Find "Given: Click the" and "Image resolution: width=1344" in the records below. Copy the lines holding them and every line between, exactly, and no others.

[EXERCISE MATERIAL — start]

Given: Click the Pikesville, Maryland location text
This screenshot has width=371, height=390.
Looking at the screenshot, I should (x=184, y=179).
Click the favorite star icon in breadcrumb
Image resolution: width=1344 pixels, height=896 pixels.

[EXERCISE MATERIAL — finish]
[EXERCISE MATERIAL — start]

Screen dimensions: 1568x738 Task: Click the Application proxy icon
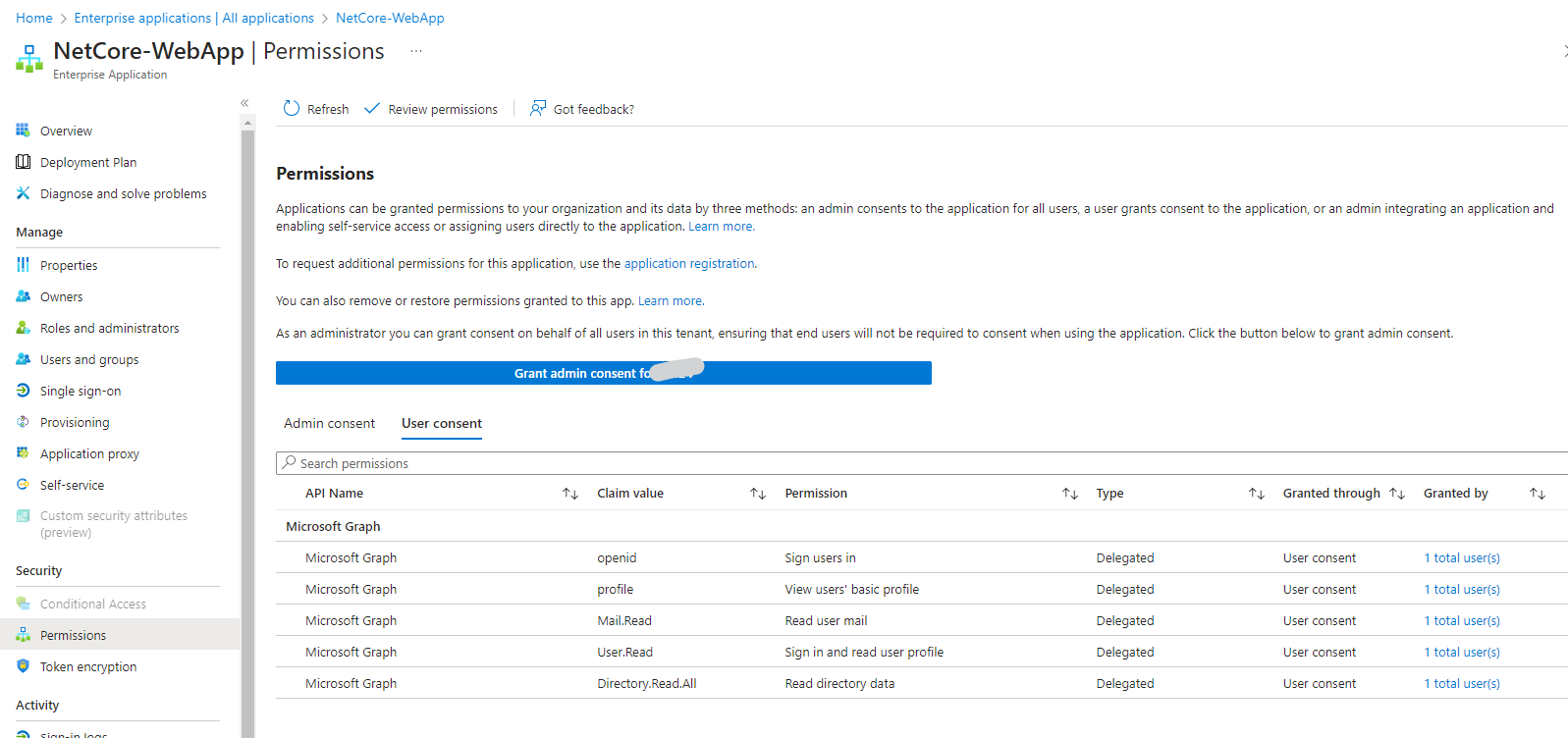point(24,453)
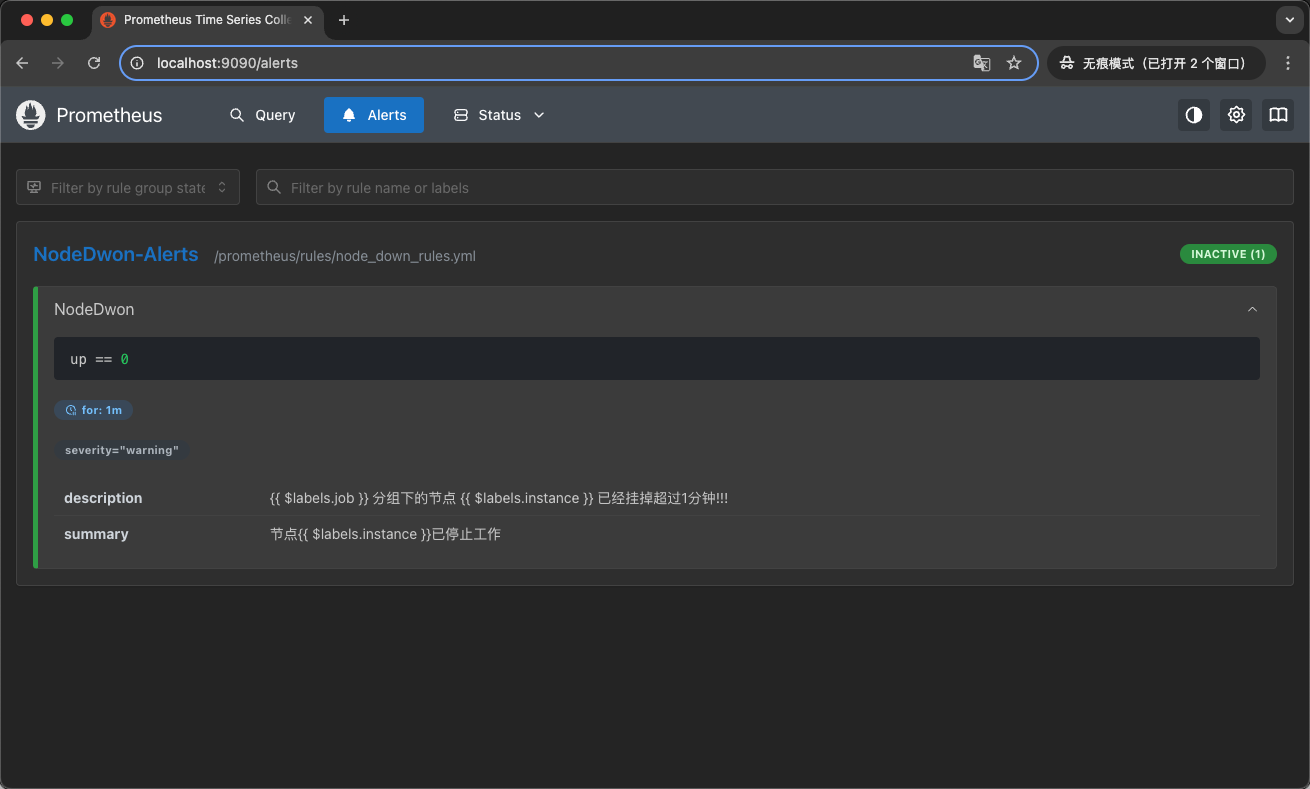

[EXERCISE MATERIAL — finish]

§ EXPECTED ANSWER:
Given: Click the Pikesville, Maryland location text
This screenshot has width=371, height=390.
Looking at the screenshot, I should (x=184, y=179).
Click the favorite star icon in breadcrumb
Image resolution: width=1344 pixels, height=896 pixels.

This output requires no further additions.